Une civilisation à la dérive

 Tous ces acteurs qui critiquent les élites ayant fait leurs preuves ont un point commun. Ils ne savent pas accepter ce qui est au cœur de la civilisation en Asie, à savoir s’inscrire dans un collectif durable et honorer les dirigeants précédents pour pouvoir être honoré à son tour quand on est jugé méritant par ses prédécesseurs.

 En France règne trop souvent une culture d’individus isolés, voire de trolls anonymes, qui croient pouvoir donner des leçons à la terre entière sans s’inscrire dans une démarche collective.

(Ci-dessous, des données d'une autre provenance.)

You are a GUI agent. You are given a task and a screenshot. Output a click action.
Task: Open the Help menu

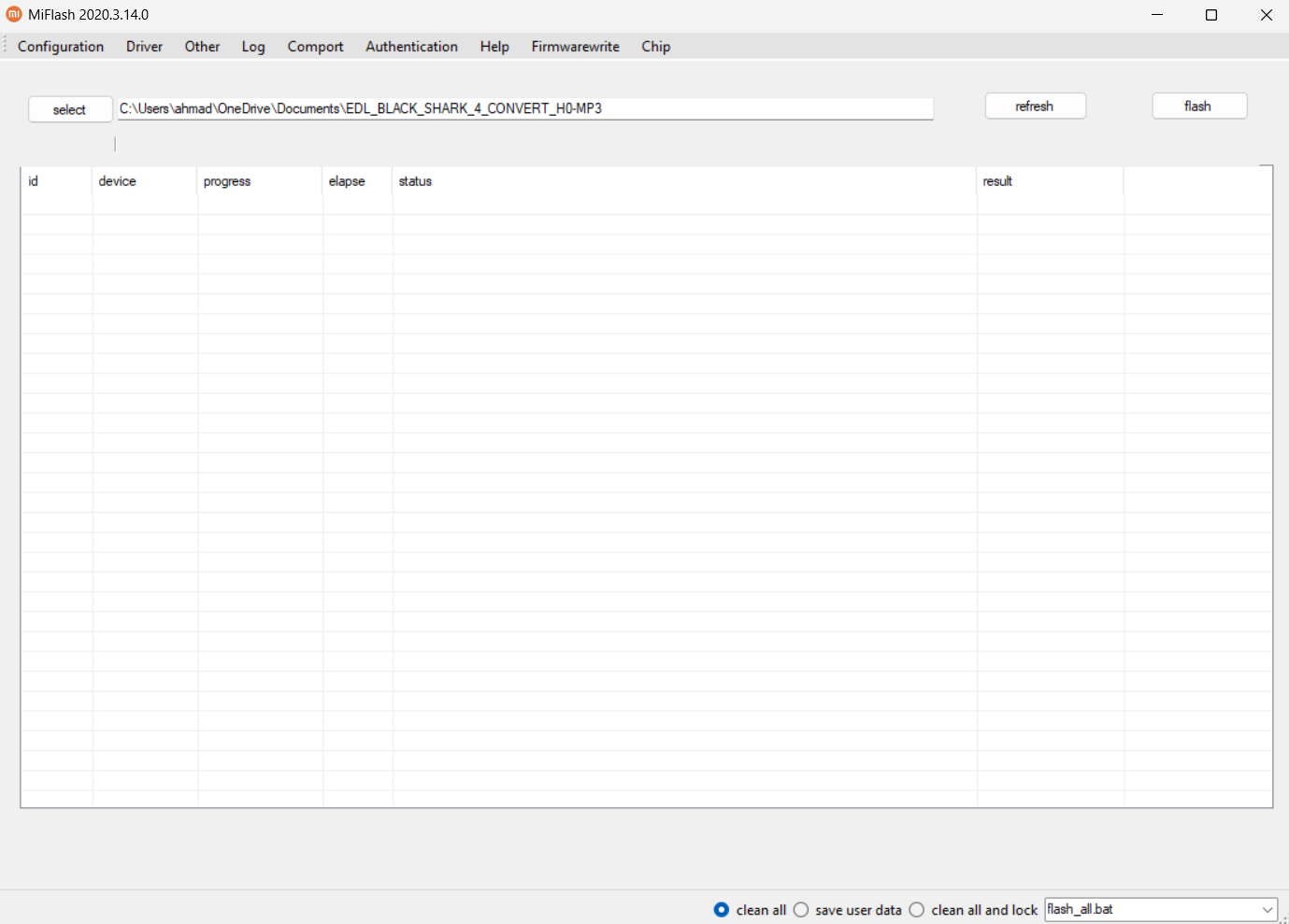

 Très rapidement, cela conduit certains à usurper, au nom de leurs pulsions et de leurs frustrations, une autorité qu’ils n’ont pas.

 Ainsi, on peut très bien critiquer l’Armée. On ne peut pas critiquer un soldat qui obéit aux ordres, surtout quand, par lâcheté, on préfère s’en prendre au subordonné de couleur pour éviter de débattre avec les officiers supérieurs blancs.

 Le Général Pierre de VILLIERS a bien montré cet effondrement civilisationnel qui fait que les beaufs consuméristes indisciplinés et pleurnichards ne sont plus capables de s’inscrire dans un processus structuré.

 Voilà pourquoi le Général de VILLIERS préfère les gens des quartiers qui s’intègrent à la discipline militaire aux ventrus franchouillards autosatisfaits.

 Ainsi s’explique la citation : « Dans l’armée, nous savons parler à la jeunesse, y compris celle qui a des difficultés. Il faut lui offrir de la discipline et pas de la mollesse, de l’égalité et pas de la discrimination positive, du sens et pas simplement de la rationalité matérielle, de la fraternité et pas de la solitude, des perspectives et pas du court terme. » (Général de VILLIERS, « Mes valeurs pour la France » n° 4230-4231, Valeurs actuelles, 21 décembre 2017, voir p. 32).

 De la même manière, le Général de VILLIERS apprend à chacun à obéir à l’autorité, à condition que ladite autorité apprenne à le mériter. C’est exactement ce qui se passe dans le monde de l’immobilier où les membres du GRECCO savent travailler pour prouver la valeur de leurs efforts.

 Ainsi, le Général de VILLIERS parle de « l’obéissance d’amitié, là où l’adhésion l’emporte sur la contrainte, irrigue cette discipline nécessaire à la maîtrise du feu. En réalité, plus que la discipline encore, la valeur qui me semble capitale aujourd’hui est l’autorité, son miroir inversé. » (Pierre de VILLIERS, Servir, Fayard, Paris, 2017, voir p. 243)

 


On peut difficilement traiter le Général de VILLIERS de gauchiste ou d’anti-raciste extrémiste…

 

Un populisme de rônins

 En fait, tous ces trolls masqués et autres commentateurs solitaires hostiles aux GRECCO sont en fait ce que l’on appelle des rônins ( étymologiquement, des gens flottants). Ces samouraïs sans maîtres étaient très mal vus au Japon à l’époque d’Edo (1603-1868). Cette hostilité perdure, comme l’a montré Jean-François SABOURET (L’Empire du concours, Autrement, 2019) qui insiste sur l’insertion primordiale de chacun dans une structure durable (entreprise, université…).

 


Les Japonais ont raison. Nous avons la chance, nous les citoyens français, de pouvoir nous inscrire dans de nombreuses dynamiques collectives toutes reconnues par l’État dans le cadre du débat immobilier. Même l’UNARC ne peut pas dire le contraire.

 Ceux qui refusent de s’inscrire dans l’une de ces structures et qui critiquent par jalousie les autres sont juste de mauvais compatriotes et n’ont pas d’excuses.

 Les rônins les plus célèbres d’avant 1868, les 47 rônins, avaient perdu leur maître contre leur volonté, et non par bassesse, par prétention ou par arrogance caractérielle.